## REQUIRED ACTION
What is needed is the number of lines in the data below that include "computer", stated by itself.

Stored data:
"""
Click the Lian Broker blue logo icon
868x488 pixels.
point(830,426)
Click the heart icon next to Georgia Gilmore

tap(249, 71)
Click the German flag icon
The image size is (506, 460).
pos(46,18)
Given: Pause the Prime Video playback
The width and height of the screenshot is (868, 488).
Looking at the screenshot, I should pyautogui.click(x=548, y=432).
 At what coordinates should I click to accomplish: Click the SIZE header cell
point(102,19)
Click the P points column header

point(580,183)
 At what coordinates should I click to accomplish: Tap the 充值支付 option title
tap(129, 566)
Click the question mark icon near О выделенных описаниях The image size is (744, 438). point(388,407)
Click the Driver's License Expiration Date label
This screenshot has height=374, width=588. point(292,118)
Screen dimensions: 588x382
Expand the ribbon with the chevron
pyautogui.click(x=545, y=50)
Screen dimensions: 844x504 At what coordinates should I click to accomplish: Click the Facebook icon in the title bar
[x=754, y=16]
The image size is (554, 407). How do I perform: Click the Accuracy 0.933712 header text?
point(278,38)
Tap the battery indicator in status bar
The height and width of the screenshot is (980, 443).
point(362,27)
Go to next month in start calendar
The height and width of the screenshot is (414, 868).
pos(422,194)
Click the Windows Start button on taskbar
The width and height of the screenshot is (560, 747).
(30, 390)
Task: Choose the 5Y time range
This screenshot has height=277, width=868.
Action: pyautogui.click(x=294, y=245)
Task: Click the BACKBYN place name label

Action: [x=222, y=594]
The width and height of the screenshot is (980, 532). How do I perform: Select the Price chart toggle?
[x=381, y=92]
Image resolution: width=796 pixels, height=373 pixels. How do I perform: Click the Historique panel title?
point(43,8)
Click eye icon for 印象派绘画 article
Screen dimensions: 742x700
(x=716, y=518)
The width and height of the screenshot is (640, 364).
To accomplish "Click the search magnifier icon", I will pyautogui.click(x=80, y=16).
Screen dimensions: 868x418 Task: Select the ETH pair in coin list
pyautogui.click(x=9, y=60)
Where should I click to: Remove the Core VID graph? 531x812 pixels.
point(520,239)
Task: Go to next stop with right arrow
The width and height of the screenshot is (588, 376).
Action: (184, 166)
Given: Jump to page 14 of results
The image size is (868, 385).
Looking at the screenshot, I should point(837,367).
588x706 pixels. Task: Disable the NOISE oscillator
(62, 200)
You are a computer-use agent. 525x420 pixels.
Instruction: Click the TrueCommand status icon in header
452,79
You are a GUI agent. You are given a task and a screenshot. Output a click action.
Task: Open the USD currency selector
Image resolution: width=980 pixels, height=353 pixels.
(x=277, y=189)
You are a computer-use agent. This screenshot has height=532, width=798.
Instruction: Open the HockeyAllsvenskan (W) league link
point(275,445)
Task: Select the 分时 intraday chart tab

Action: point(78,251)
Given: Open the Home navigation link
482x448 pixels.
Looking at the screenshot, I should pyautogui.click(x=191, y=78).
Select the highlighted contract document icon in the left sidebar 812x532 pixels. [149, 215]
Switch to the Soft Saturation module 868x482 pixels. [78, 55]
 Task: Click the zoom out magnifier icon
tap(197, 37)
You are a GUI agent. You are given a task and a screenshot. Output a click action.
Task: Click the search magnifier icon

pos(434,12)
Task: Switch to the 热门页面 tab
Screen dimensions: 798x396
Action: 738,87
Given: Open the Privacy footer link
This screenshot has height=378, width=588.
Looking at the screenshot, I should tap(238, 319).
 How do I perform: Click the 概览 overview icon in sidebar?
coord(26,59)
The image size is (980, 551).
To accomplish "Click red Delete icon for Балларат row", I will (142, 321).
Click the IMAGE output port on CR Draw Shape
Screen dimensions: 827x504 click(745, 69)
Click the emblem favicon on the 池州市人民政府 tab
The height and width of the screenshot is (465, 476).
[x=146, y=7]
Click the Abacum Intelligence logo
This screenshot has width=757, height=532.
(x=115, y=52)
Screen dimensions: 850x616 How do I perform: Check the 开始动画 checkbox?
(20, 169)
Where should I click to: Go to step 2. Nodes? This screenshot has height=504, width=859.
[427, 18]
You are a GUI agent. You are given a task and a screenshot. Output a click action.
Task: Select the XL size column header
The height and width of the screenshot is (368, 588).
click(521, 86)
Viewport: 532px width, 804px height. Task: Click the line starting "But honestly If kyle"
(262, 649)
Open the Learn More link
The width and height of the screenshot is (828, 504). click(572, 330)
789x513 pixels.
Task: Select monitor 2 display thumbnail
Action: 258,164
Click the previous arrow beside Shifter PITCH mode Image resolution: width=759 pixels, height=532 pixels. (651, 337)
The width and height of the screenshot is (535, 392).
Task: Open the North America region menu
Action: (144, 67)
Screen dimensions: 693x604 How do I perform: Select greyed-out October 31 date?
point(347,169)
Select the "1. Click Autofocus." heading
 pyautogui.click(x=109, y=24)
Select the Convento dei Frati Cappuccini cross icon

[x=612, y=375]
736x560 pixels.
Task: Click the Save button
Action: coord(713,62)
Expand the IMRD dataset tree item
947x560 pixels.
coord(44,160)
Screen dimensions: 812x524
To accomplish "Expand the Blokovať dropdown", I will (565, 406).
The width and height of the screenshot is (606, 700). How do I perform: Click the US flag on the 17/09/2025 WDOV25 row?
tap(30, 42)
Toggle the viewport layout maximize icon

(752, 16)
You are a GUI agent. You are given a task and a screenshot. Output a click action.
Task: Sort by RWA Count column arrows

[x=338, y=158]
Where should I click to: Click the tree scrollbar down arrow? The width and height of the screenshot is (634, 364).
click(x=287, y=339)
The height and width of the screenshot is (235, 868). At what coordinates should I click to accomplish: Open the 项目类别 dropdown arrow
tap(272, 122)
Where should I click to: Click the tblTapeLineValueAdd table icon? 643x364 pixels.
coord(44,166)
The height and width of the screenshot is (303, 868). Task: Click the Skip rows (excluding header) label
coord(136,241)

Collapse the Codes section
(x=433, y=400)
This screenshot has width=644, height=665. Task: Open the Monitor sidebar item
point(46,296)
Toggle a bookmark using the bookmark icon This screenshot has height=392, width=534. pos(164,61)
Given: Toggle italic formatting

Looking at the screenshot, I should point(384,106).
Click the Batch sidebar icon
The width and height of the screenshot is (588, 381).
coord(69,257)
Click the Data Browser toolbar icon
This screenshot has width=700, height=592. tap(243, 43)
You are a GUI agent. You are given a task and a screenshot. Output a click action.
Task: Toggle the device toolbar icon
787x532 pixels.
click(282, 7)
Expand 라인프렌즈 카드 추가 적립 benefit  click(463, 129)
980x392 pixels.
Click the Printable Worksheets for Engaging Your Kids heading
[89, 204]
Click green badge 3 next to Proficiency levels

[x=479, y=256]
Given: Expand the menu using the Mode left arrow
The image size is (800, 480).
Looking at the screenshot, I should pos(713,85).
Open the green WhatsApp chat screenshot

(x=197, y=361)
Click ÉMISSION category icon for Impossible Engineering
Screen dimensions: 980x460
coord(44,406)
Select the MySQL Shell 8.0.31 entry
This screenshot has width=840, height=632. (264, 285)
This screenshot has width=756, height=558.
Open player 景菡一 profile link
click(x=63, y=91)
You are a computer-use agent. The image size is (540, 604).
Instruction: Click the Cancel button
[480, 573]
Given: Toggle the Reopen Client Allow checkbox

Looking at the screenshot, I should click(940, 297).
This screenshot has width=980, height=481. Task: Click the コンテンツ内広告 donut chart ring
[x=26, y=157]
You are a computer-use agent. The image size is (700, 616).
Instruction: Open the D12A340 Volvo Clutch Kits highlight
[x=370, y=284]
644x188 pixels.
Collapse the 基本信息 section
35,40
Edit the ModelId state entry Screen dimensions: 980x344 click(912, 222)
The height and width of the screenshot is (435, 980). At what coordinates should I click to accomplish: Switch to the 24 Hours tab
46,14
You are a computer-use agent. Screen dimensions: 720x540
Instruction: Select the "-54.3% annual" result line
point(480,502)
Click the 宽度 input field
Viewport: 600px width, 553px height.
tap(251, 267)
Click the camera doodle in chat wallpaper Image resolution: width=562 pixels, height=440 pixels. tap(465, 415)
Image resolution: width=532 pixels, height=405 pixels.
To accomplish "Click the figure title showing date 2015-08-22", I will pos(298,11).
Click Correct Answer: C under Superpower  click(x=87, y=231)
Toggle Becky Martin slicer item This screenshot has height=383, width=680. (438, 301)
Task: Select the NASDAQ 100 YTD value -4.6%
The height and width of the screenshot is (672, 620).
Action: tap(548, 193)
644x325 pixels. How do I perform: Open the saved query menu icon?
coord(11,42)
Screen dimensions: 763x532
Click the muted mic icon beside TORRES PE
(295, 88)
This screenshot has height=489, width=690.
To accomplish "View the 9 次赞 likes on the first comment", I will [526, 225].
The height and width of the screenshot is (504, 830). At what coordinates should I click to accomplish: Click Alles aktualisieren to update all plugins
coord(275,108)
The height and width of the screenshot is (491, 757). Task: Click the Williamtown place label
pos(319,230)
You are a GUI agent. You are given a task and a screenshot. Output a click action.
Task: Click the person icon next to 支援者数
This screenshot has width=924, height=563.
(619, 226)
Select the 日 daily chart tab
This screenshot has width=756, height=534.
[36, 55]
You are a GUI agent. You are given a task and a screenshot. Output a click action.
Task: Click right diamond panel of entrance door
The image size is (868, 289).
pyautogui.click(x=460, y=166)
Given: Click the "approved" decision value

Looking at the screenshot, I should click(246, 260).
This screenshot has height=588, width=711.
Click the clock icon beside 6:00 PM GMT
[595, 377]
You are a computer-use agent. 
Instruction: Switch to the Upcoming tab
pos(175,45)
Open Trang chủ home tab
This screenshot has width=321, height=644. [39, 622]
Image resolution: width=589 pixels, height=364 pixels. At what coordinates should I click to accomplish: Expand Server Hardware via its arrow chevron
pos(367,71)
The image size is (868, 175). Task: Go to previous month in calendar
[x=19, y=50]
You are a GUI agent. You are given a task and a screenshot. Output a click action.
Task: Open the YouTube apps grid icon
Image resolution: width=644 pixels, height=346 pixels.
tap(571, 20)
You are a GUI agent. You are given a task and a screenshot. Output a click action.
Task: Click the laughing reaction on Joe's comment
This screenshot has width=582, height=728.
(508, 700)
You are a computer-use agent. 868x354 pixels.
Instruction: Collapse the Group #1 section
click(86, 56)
"""
## TASK ANSWER
7